### CONSIGNES
a – Dans le texte sur le détachement intragroupe, dans quel but le champ d'application de la directive a-t-il été modifié ?
b – Recopiez le passage du texte sur le détachement intragroupe qui commence à « 2010/0209(COD) » et se termine à « d'un détachement intragroupe. ».
c – Poursuivez le texte sur le détachement intragroupe à partir de l'endroit où il s'arrête.

─── TEXTE FOURNI ───

Détachement intragroupe: conditions d'entrée et de séjour des ressortissants de pays tiers

2010/0209(COD)

Le Parlement européen a adopté par 360 voix pour, 278 voix contre et 38 abstentions, une résolution législative sur la proposition de directive du Parlement européen et du Conseil établissant les conditions d'entrée et de séjour des ressortissants de pays tiers dans le cadre d'un détachement intragroupe.

Le Parlement a arrêté sa position en première lecture suivant la procédure législative ordinaire. Les amendements adoptés en plénière sont le résultat d’un accord négocié entre le Parlement européen et le Conseil. Ils modifient la proposition comme suit :

Objet : la directive fixerait :

  • les conditions d'entrée et de séjour de plus de 90 jours sur le territoire des États membres et les droits des ressortissants de pays tiers et des membres de leur famille dans le cadre d'un transfert temporaire intragroupe;
  • les conditions d'entrée et de séjour et les droits des ressortissants décrits ci-avant dans des États membres autres que celui qui, le premier, délivre à ces ressortissants de pays tiers un permis pour personne faisant l'objet d'un transfert temporaire intragroupe sur la base de la directive.

Champ d'application : le champ d’application de la directive a été modifié de sorte à couvrir les ressortissants de pays tiers qui demandent à être admis dans un État membre dans le cadre d'un détachement intragroupe en qualité de cadres, d'experts ou d'employés stagiaires.

Ne seraient pas couverts par la directive les travailleurs détachés, les indépendants, les intérimaires et les étudiants.

─── DONNÉES FOURNIES ───

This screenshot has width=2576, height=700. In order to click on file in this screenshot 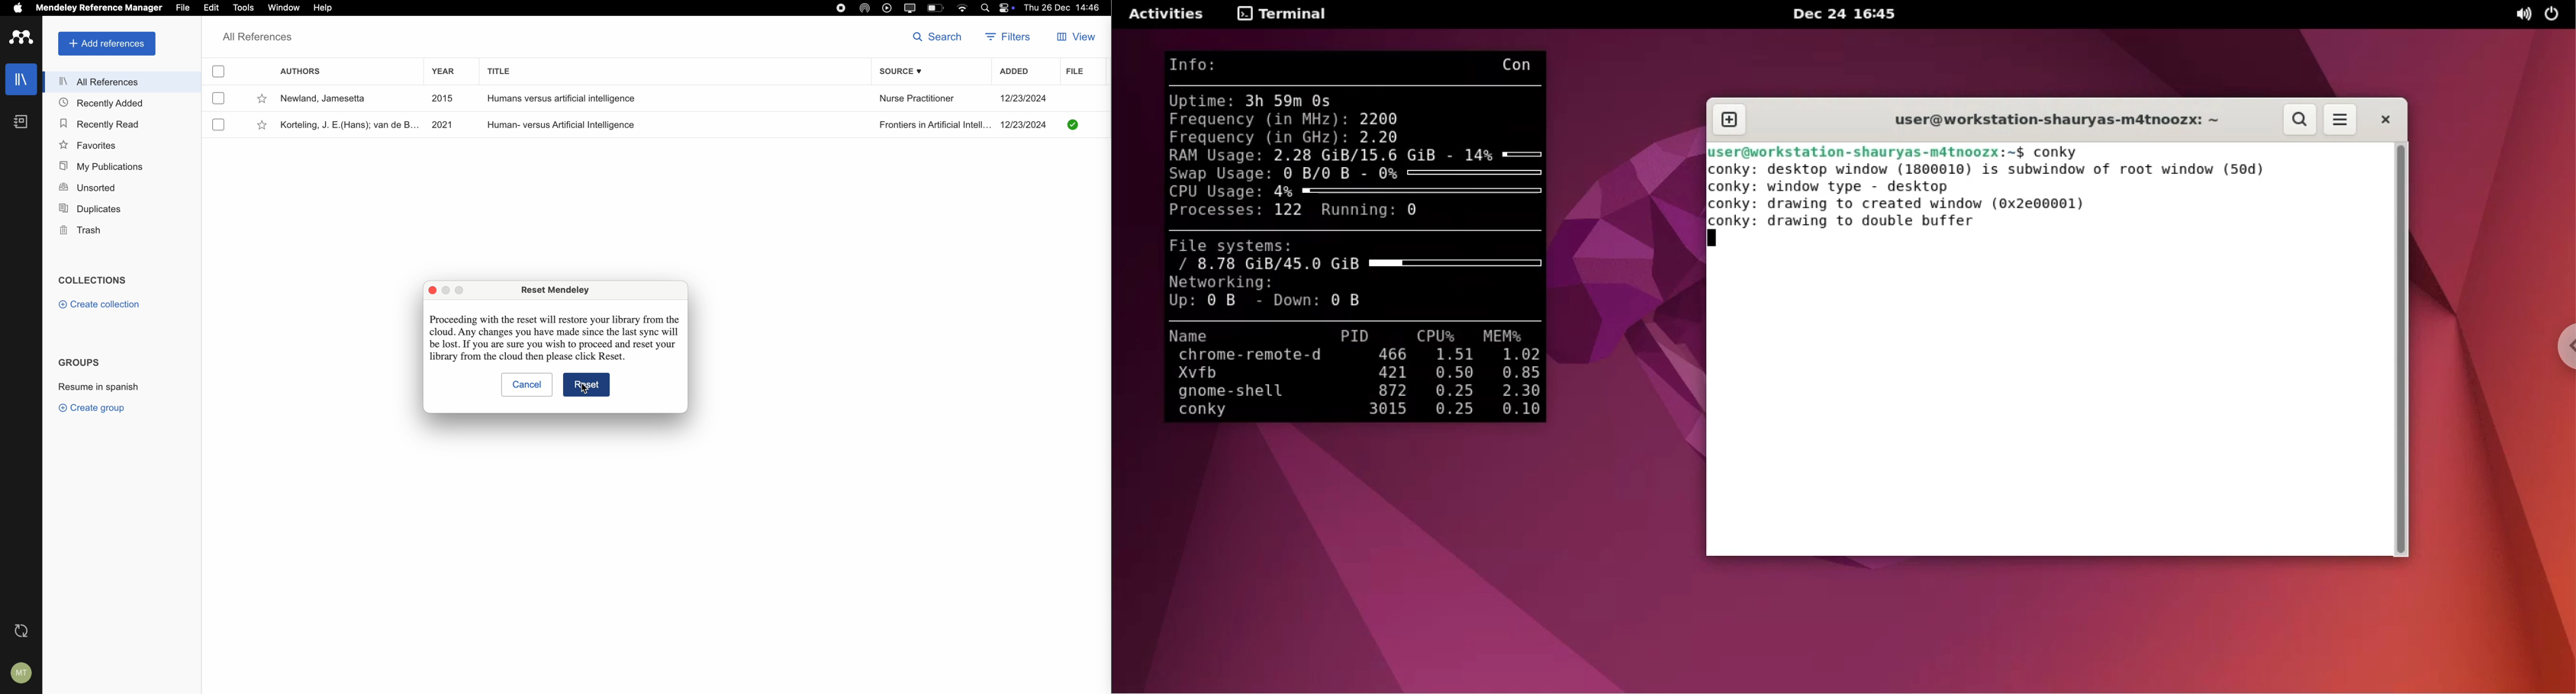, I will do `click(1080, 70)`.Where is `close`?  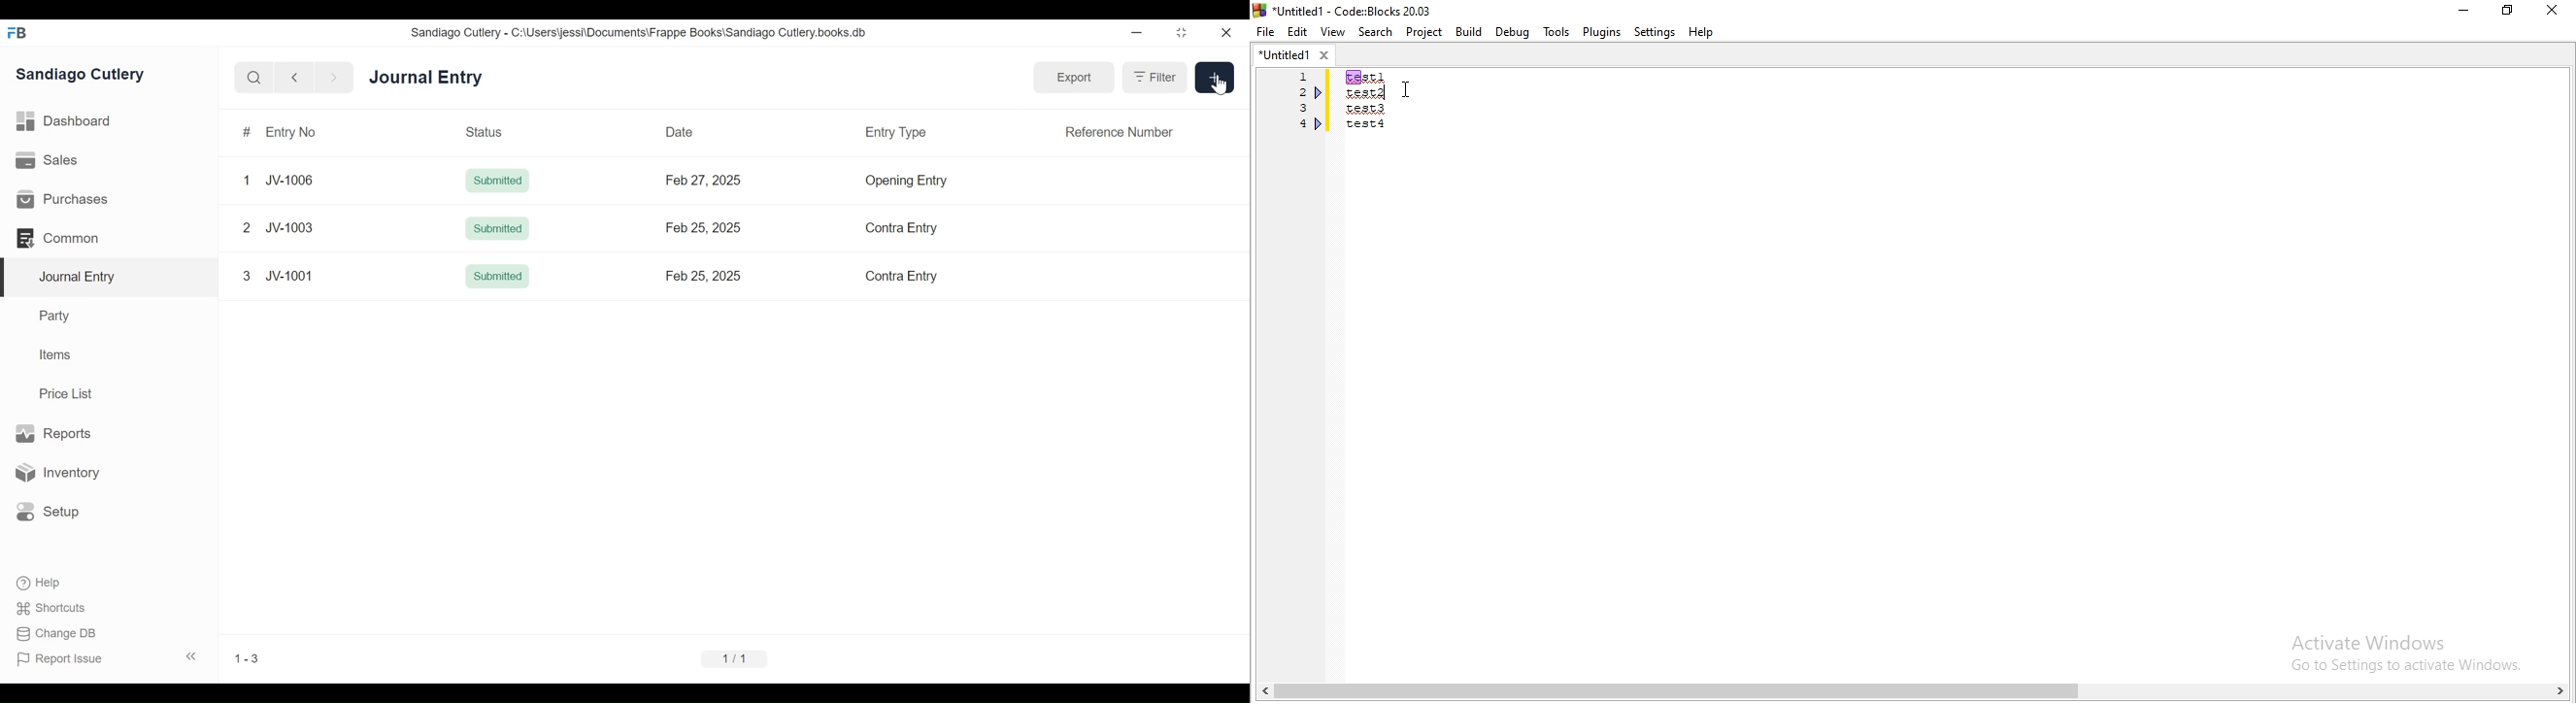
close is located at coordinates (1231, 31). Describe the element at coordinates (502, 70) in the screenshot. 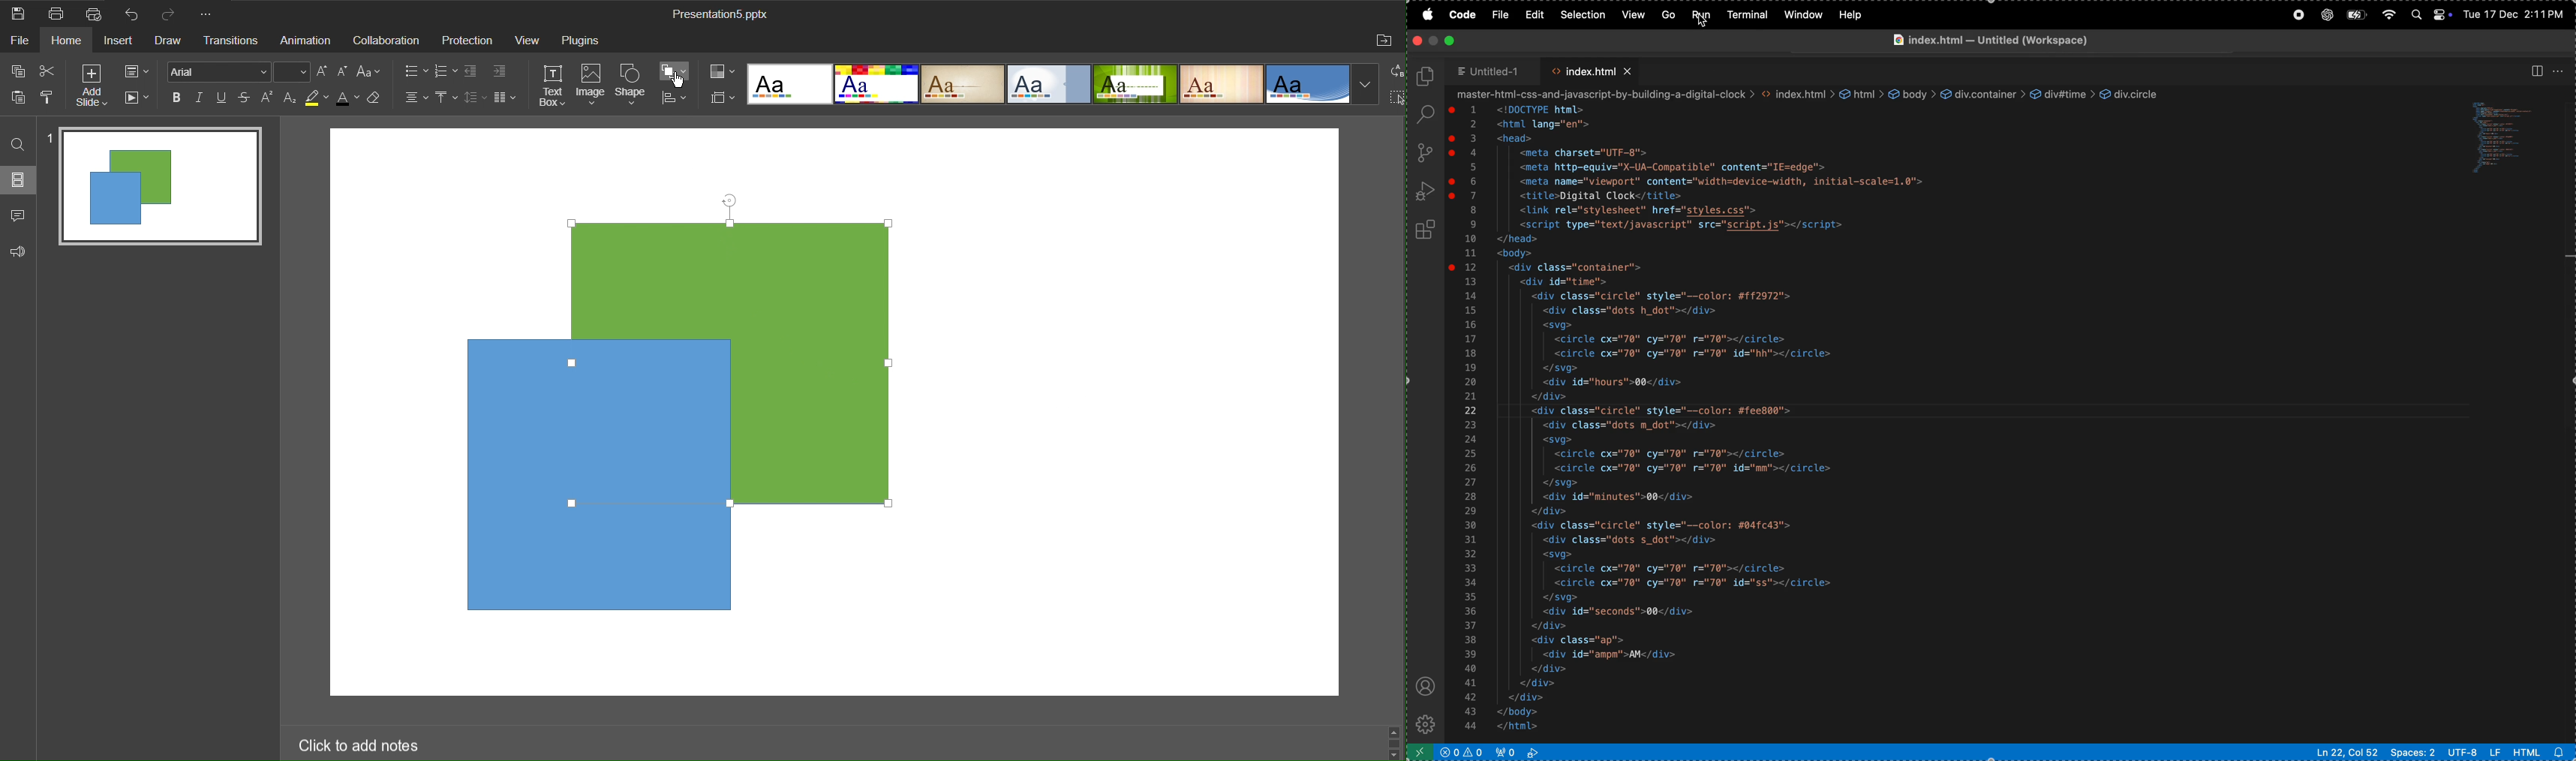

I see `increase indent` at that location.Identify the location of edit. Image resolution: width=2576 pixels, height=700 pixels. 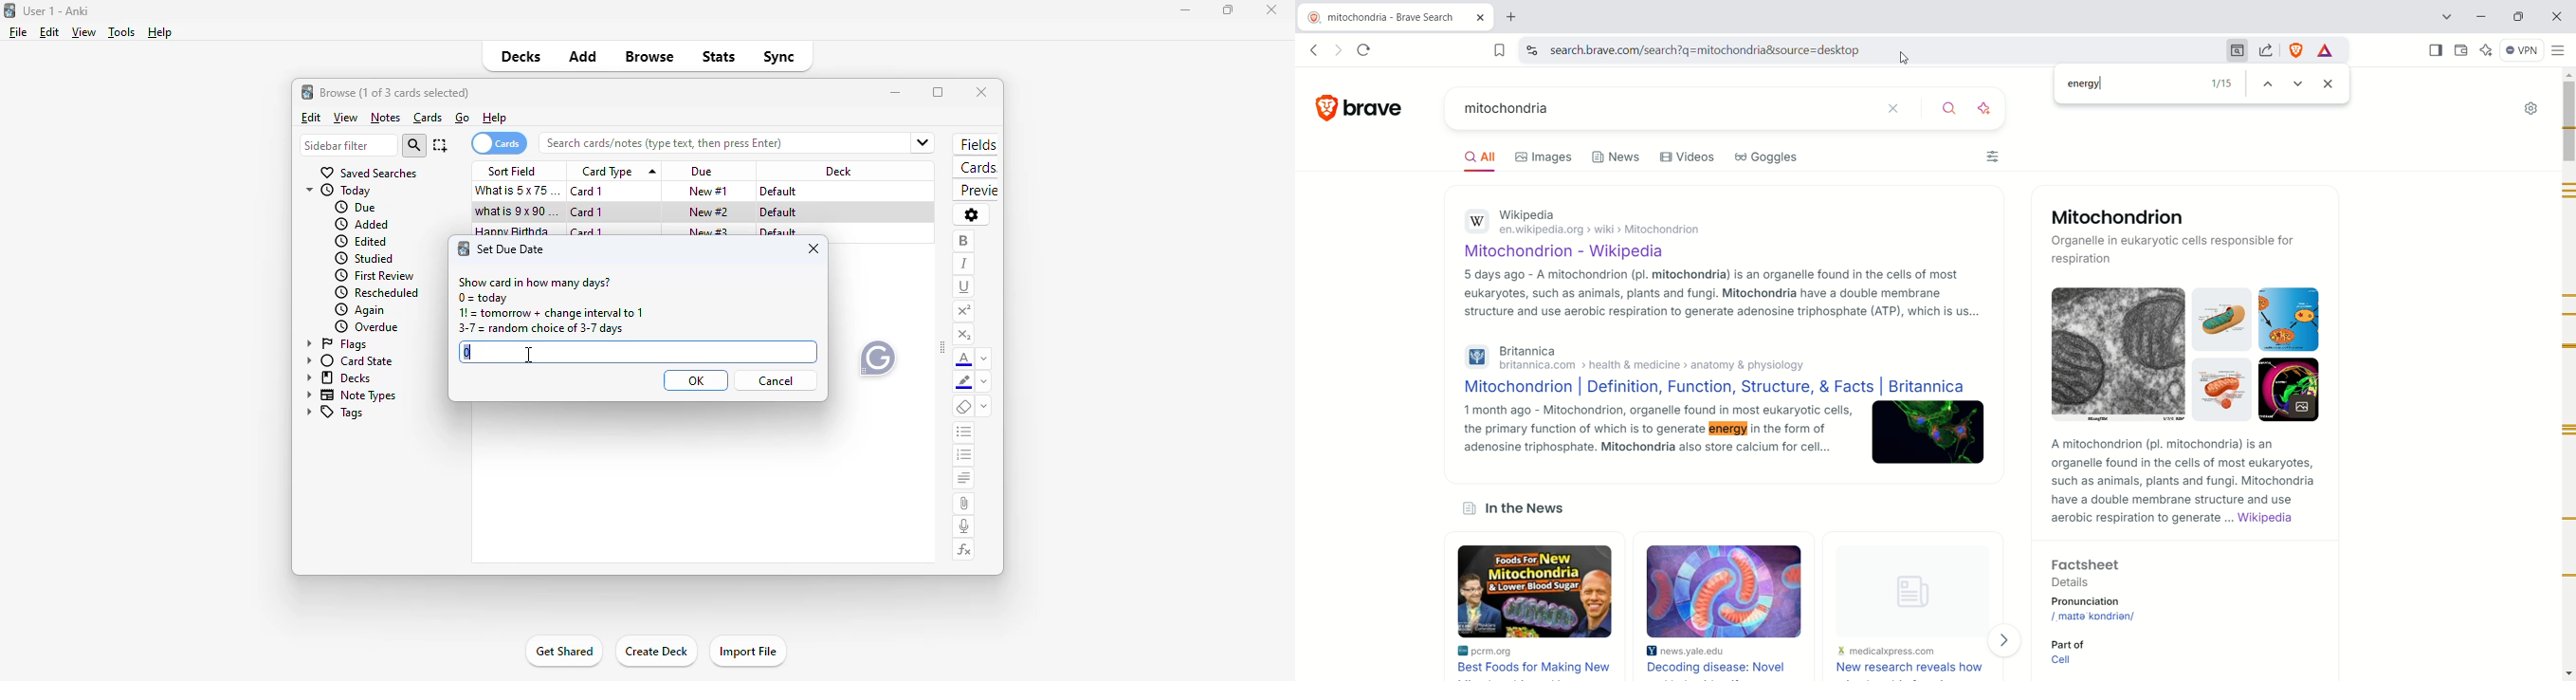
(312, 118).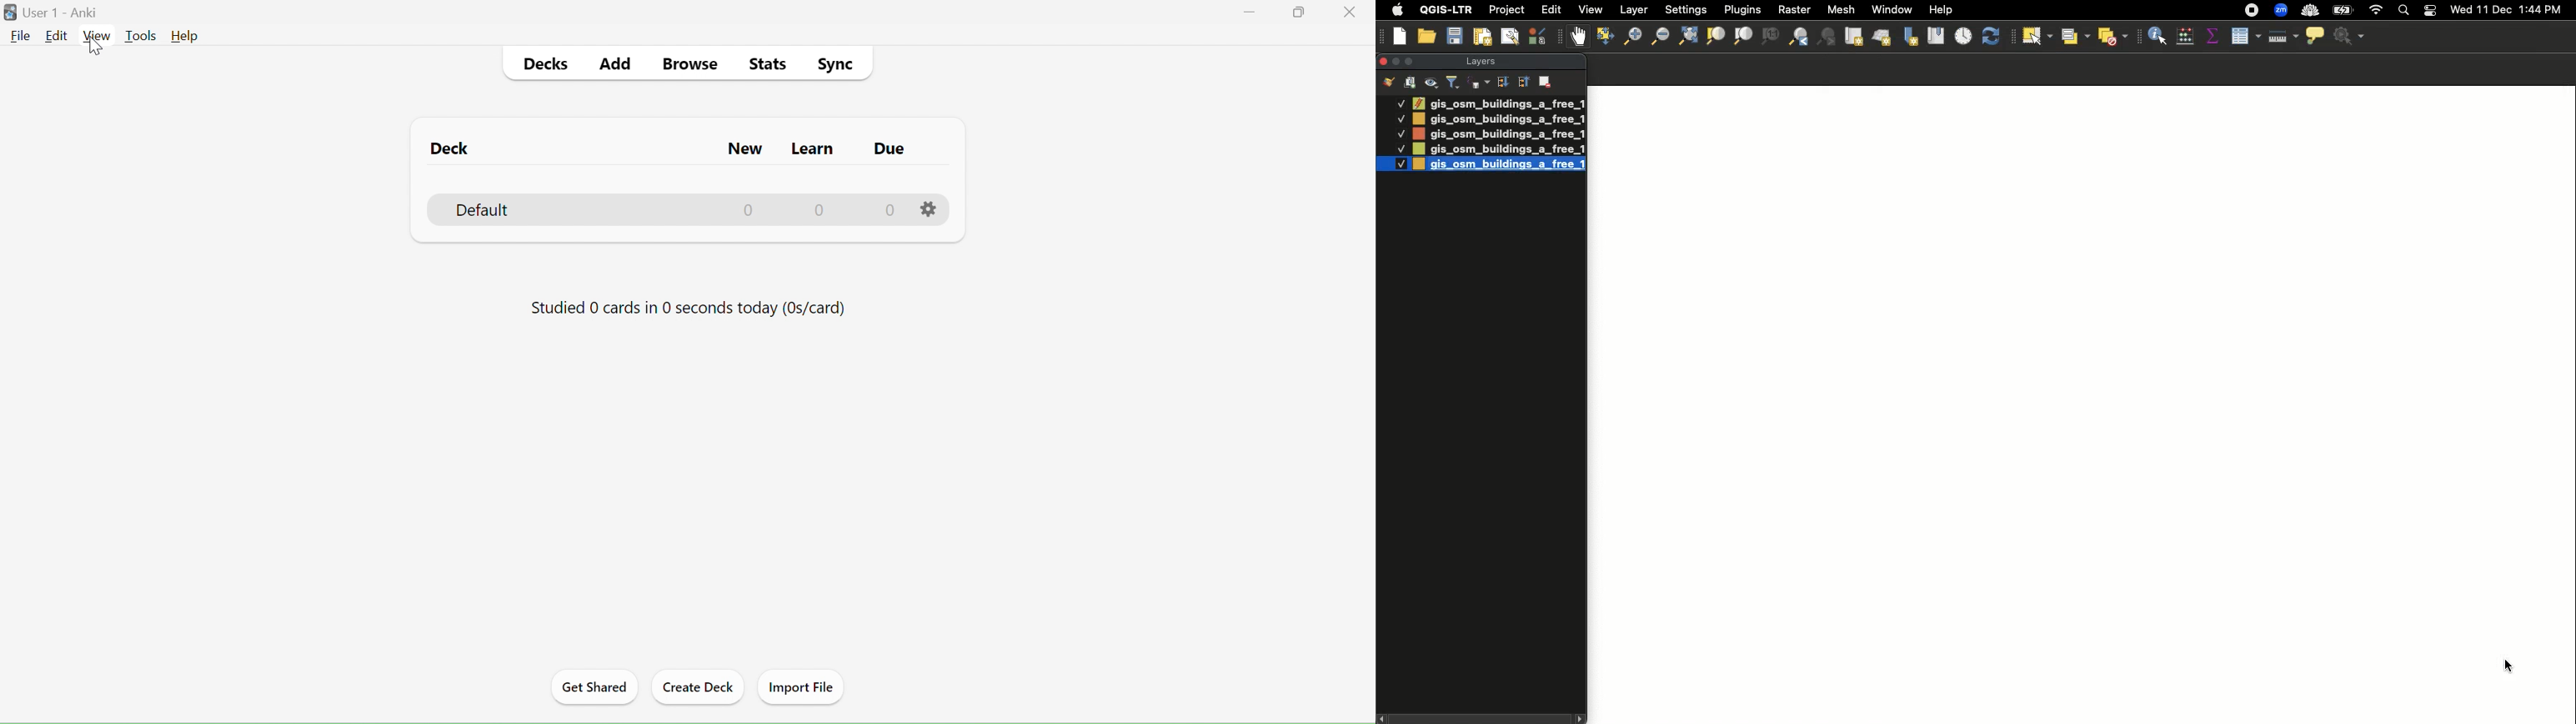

───

### RÉPONSES PAR TÂCHE
a – Il a été modifié pour couvrir les ressortissants de pays tiers qui demandent à être admis dans un État membre dans le cadre d'un détachement intragroupe en qualité de cadres, d'experts ou d'employés stagiaires.

b –
2010/0209(COD)

Le Parlement européen a adopté par 360 voix pour, 278 voix contre et 38 abstentions, une résolution législative sur la proposition de directive du Parlement européen et du Conseil établissant les conditions d'entrée et de séjour des ressortissants de pays tiers dans le cadre d'un détachement intragroupe.

c –
Critères d’admission : les ressortissants de pays tiers concernés par un détachement intragroupe ne pourraient être admis que s’ils apportent un certain nombre de preuves dont :

  • la preuve que le travailleur a occupé un emploi dans le même groupe d'entreprises, au moins pendant une période ininterrompue de 3 à 12 mois précédant immédiatement la date du détachement intragroupe, dans le cas des cadres et des experts, et au moins pendant une période ininterrompue de 3 à 6 mois dans le cas des employés stagiaires ;
  • la preuve que le travailleur possède un contrat de travail ;
  • la preuve qu’il pourra retourner dans une entité appartenant au même groupe d'entreprises et établie dans un pays tiers, à l’issue de sa mission.

Des exigences supplémentaires ont été prévues de sorte que les États membres puissent également exiger que les documents soient fournis dans la langue de l’État membre concerné.

En outre, les États membres pourraient exiger que la personne faisant l'objet d'un détachement intragroupe dispose de ressources suffisantes pendant son séjour pour subvenir à ses propres besoins et à ceux des membres de sa famille sans recourir aux prestations de leur système d'aide sociale.

Pour les stagiaires, il pourrait en outre être exigé que ces derniers présentent une convention de stage comportant une description du programme de stage démontrant que l'objet du séjour est bien la formation du travailleur à des fins de développement professionnel.

Les ressortissants de pays tiers qui demanderaient à être admis en tant qu'employés stagiaires devraient en outre apporter la preuve qu'ils possèdent un diplôme universitaire.

Á noter que les ressortissants de pays tiers qui seraient considérés comme une menace pour l'ordre public, la sécurité publique ou la santé publique ne seraient pas admis aux fins de la directive.

Rémunérations : des dispositions ont été introduites pour garantir que la rémunération offerte au ressortissant d'un pays tiers pendant la durée totale du détachement ne soit pas moins favorable que celle offerte à des ressortissants de l'État membre hôte concerné qui occupent des emplois comparables.

Reconnaissance des qualifications professionnelles : il est stipulé qu’un État membre devrait reconnaître les qualifications professionnelles acquises par un ressortissant d'un pays tiers dans un autre État membre au même titre que celles d'un citoyen de l'Union. Ce dernier devrait prendre en considération les qualifications acquises dans un pays tiers, sans préjudice des restrictions concernant l'accès à des professions réglementées.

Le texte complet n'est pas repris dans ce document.